Expansions have traditionally been associated with balanced budgets, as rising employment and wages should increase revenue while spending on programs like unemployment insurance should decline. But, in recent years, the deficit as a share of the economy has been rising, despite stronger economic growth. That is, in large part, due to the 2017 Tax Cuts & Jobs Act, which decreased revenue, but also due to increased defense spending and costs associated with an aging population. While government borrowing costs remain historically low, high debt burdens during a downturn could constrain policymakers. Countries with higher debt-to-GDP ratios during a crisis have often faced weaker recoveries, as governments have less ammunition to stimulate the economy. That could to prove troublesome in the next downturn, as the United States is currently running one of the largest budget deficits in the developed world.
Topic of the Week
I Cannot Tell a LEI
It was the best of times. It was the worst of times. Last week the bottom fell out under U.S. equity markets amid handwringing about the inverted yield curve and what it might be saying about a looming recession. Then this week, the stock market looked to have broadly recouped those losses, but a further escalation in the U.S.-China trade war on Friday erased the weekly gains. Despite recent market volatility, the Leading Economic Index (LEI) handily exceeded expectations with a 0.5% monthly gain in July. Not only was this the largest monthly increase for 2019, it places the index back at an all-time high.

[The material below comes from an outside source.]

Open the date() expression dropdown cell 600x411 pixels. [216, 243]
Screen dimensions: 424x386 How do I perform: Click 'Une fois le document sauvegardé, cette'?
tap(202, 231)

Before rushing from one side of the boat to the other, it bears noting that some of the components that propelled the LEI in July could very well become headwinds in the next monthly report. Stock prices, for example, are still broadly lower than where they were in July. Also, if the preliminary read on consumer sentiment from the University of Michigan last week was any indication, consumer confidence could be headed lower as well. The biggest boost in July came from building permits, but the inherent volatility in residential construction activity makes back-to-back monthly gains rare for this component.
When we zoom out from these month-to-month swings perhaps the more compelling observation is the clear trend decline in the growth rate of the index. A breakout of the three-month annualized rate below the zero line is not a terribly disconcerting development, as that has already occurred a few times during this expansion without any major fallout for economic growth. More troubling would be if we were to see the year-over-year measure go negative. That occurred briefly without incident during the mid-cycle slowdown in the mid-90s. Other than that, every other time over the past 40 years the year-over-year growth rate went into negative territory a recession followed. With this measure at 1.6% in July, we are not at risk of that yet, but a surge in the level of the LEI in Q4-2018 means more difficult comps for the annual growth rate starting in September.